Over the past decade, mounting evidence has demonstrated the superiority of radiomics over conventional qualitative radiologic, histopathologic and clinical attributes from virtual biopsy, cancer staging, cancer histological classification, cancer prognostication, disease differentiation (e.g., pseudo-progression vs cancer recurrence), radiation-induced toxicity prediction, identification of patients who may be reluctant to neo-adjuvant chemotherapy and immunotherapy, etc. Furthermore, the term “delta-radiomics” has emerged as to reflect the dynamic temporal changes in radiomic features, that may capture treatment response or cancer progression patterns that would otherwise not be measurable using current practice. The predictive power of delta-radiomics has been demonstrated to outperform radiomic features from static images. Apart from this, a growing amount of research has illustrated certain radiomic features have been highly correlated with existing genomic markers along with expression of various microRNA signature associated with tumor response to treatment perturbations, cancer metastatic spread, and prognosis; integrating both radiomics and genomics have paved the way toward the nascent area of “radio-genomics” within the community. Moreover, there are also growing number of research on sub-regional radiomics, reporting that peri-tumoral radiomics yielded a greater predictive power than tumor-core radiomics in identifying at-risk patients of post-treatment cancer metastases. There are lot more exciting and innovative radiomics research in the current body of literature. Without doubt, radiomics offers immense and tantalizing potential to serve as a supplementary technique to the existing methods, and to revolutionize cancer management toward personalized oncologic care delivery.

Notwithstanding, there exist several caveats of radiomics, which if addressed, will gain further confidence and trust from clinical practitioners towards model bench-to-bedside translation. Key stumbling blocks include the lack of standardized radiomic workflow and clear reporting of study methodologies, radiomic feature reproducibility across image acquisition protocols or scanner vendors, tumor delineation, etc., lack of large-cohort data for effective model development and external cohort for model external validation (partly due to the practical concern of patient privacy protection), the common circumstances of highly imbalanced data in the field of oncology, challenges in maximizing the harvest of complementary predictive features between various -omics data and/or radiomics features from different imaging modalities/sequences; whether or not the model is explainable, whether or not the accuracy of the radiomic predictors can be generalized to tumors in extreme sizes, recurrent lesions, patients with multiple metastasis, etc.

To this end, the research community has been inventing solutions to the above challenges. For instance, several guidelines for standardized radiomic features extraction, checklists for reporting in radiomics study, radiomic quality scores for assessing the study design of radiomics research. Besides, several radiomic feature reproducibility assessment approaches have been developed and advocated recently for safeguarding model generalizability in unseen populations. Also, an emerging strategy called federated learning, which aims to get rid of the concern of patient privacy disclosure during model development, has been reported in recent years. Various data imbalanced adjustment frameworks as well as sophisticated techniques for multi-omics / multi-view fusion have been developed and reported in the literature.

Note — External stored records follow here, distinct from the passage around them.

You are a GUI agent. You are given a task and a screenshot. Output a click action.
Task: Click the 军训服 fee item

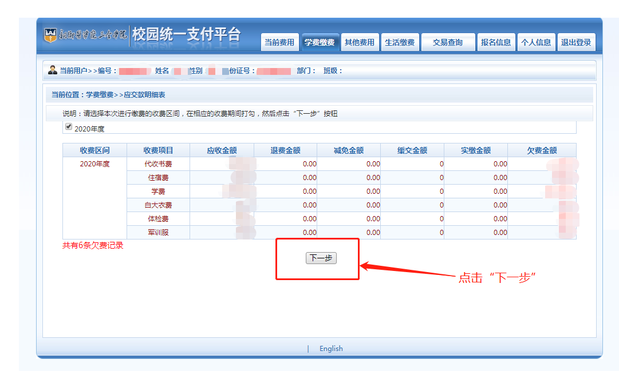tap(158, 233)
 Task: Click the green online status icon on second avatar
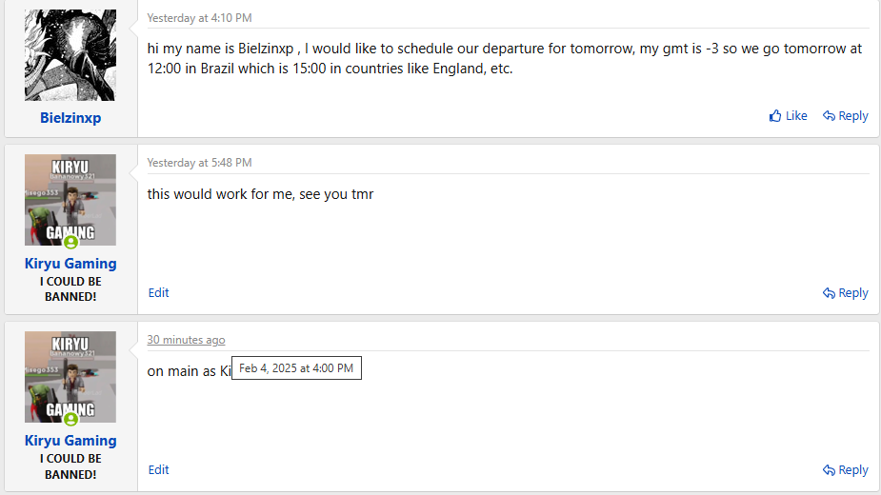tap(70, 242)
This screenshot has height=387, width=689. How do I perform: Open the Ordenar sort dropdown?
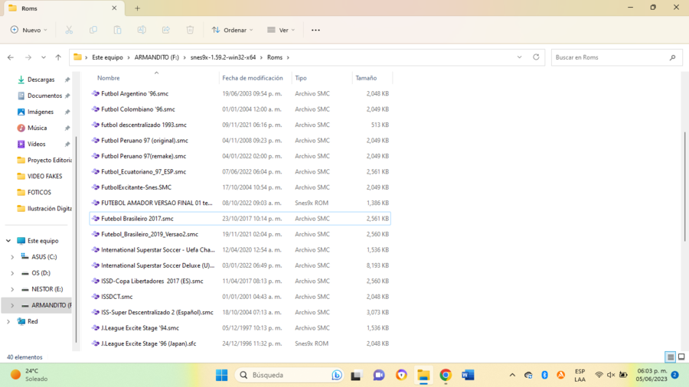(x=233, y=30)
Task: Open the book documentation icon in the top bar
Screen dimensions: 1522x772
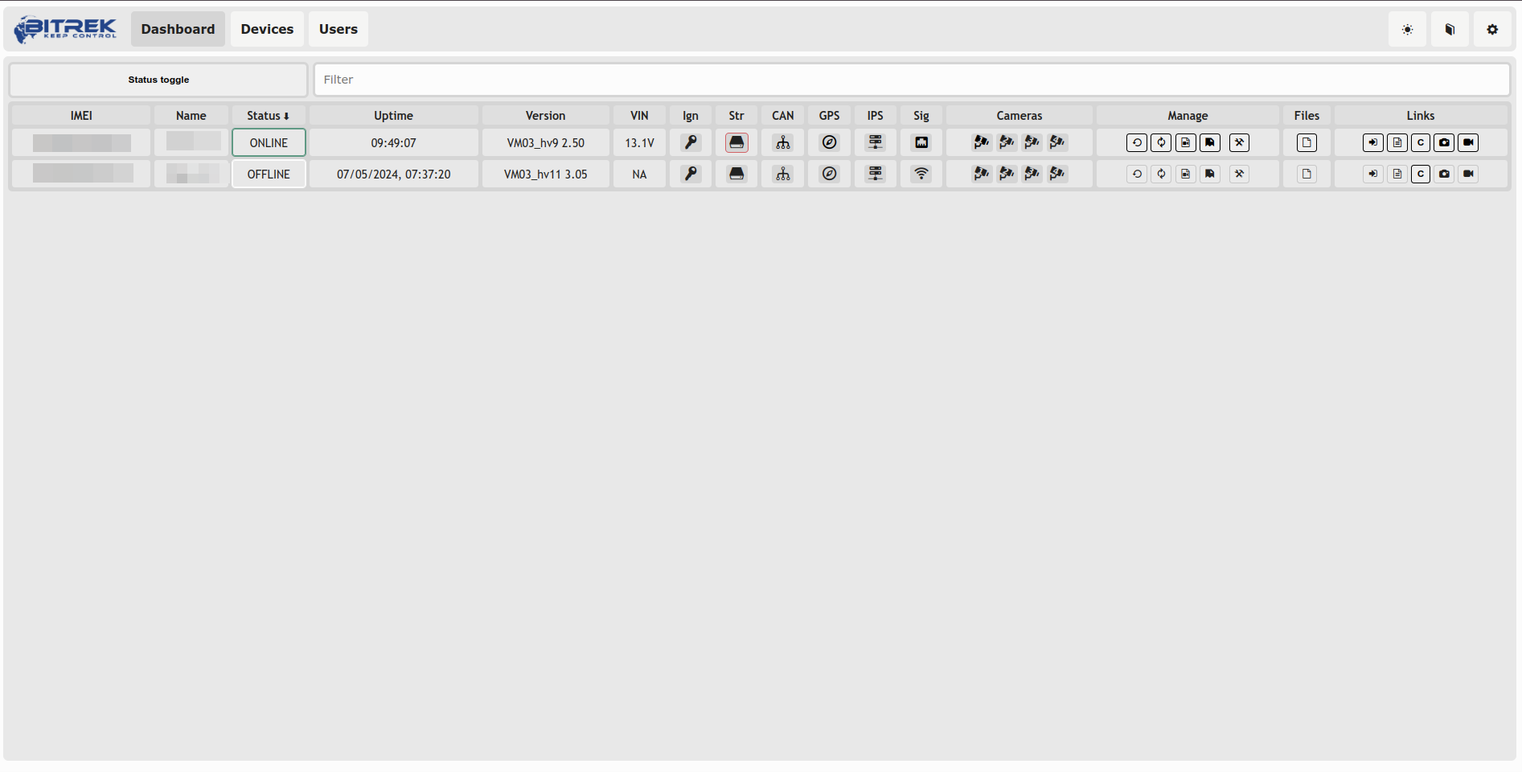Action: pyautogui.click(x=1450, y=30)
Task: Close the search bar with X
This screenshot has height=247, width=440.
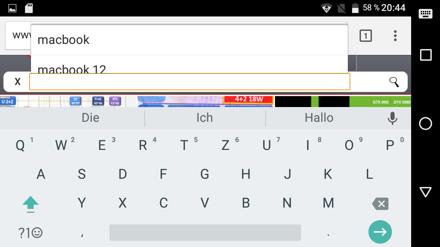Action: coord(18,82)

To conclude, radiomics is playing an influential role as part of next-generation oncologic management. Although it is still in its infant stage in history, tremendous and concerted efforts have been constantly made to revolutionize the role of radiomics in personalized oncology. The developmental pathway and potential of genomics can be an analogy to those of radiomics, with a confident hope that radiomics can eventually assist in routine clinical decision-making in oncology, and it is highly anticipated that the synergistic power of radio-genomics will ultimately generate game-changing impacts in the long run. Nevertheless, it is highly imperative to first create clinical awareness of the concepts of radiomics, hence driving further translational research and clinical trials. Like any other inventions, maturity comes with time, experience, and creativity from eminence worldwide. Global solidarity is the key to success!